GSM: “Short for Global System for Mobile Communications, GSM is the most widespread standard for cell phones networks in the world. If you’re a jetsetter who likes keeping in touch during your far-flung travels, you should go with a GSM-enabled phone, and here in the U.S., AT&T and T-Mobile are both GSM carriers. Besides the technical differences between CDMA and GSM networks (I’ll spare you the details), the main distinction of a GSM phone is that it comes with a SIM (Subscriber Identity Module) card.”

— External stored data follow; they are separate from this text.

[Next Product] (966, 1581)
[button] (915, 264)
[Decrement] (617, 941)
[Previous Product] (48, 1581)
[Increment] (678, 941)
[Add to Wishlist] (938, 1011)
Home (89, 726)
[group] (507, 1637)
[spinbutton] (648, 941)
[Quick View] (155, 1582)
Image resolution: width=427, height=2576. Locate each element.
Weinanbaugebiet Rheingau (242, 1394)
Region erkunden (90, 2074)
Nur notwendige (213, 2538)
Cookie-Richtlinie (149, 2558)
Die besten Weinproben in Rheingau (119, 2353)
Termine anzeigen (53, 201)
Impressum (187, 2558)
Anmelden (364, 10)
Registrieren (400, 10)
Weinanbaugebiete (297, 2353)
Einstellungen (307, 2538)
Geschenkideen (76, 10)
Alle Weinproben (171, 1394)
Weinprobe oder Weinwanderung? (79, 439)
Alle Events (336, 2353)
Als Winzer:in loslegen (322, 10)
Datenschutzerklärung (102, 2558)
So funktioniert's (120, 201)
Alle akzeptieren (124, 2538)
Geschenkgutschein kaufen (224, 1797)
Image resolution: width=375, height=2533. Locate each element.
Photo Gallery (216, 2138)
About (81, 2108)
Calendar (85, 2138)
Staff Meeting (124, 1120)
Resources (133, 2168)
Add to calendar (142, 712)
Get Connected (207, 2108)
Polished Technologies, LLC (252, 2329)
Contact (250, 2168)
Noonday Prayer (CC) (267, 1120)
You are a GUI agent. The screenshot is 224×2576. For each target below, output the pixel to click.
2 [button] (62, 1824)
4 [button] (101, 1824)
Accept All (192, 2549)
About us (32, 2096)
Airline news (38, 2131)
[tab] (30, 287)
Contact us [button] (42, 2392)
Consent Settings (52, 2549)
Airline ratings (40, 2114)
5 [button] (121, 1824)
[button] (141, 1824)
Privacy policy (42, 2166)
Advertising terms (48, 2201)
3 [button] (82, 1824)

CDMA: “Short for Code Division Multiple Access, CDMA networks are much more prevalent in the U.S. than they are abroad, and while CDMA boasts many of the same features as GSM networks (including caller ID, call waiting, and text messaging), there are some key differences–namely, CDMA phones don’t use SIM cards. Instead, your phone’s identity and number are programmed into the handset by your carrier, and you can’t easily switch numbers on CDMA phones as you can with SIM-equipped GSM phones. Also, CDMA phones can only handle three-way conference calls, versus six-way calls on GSM networks. Major CDMA carriers in the U.S. include Sprint, Verizon Wireless, and regional operator Alltel.”
What this means for you: GSM phones can be “unlocked” and used with other carriers. Why is this important? If you have Cingular (AT&T) and want T-Mobile, you can keep your phone. Or, if you want to go to Europe, you can have your phone unlocked and buy a temporary SIM card from a European phone company.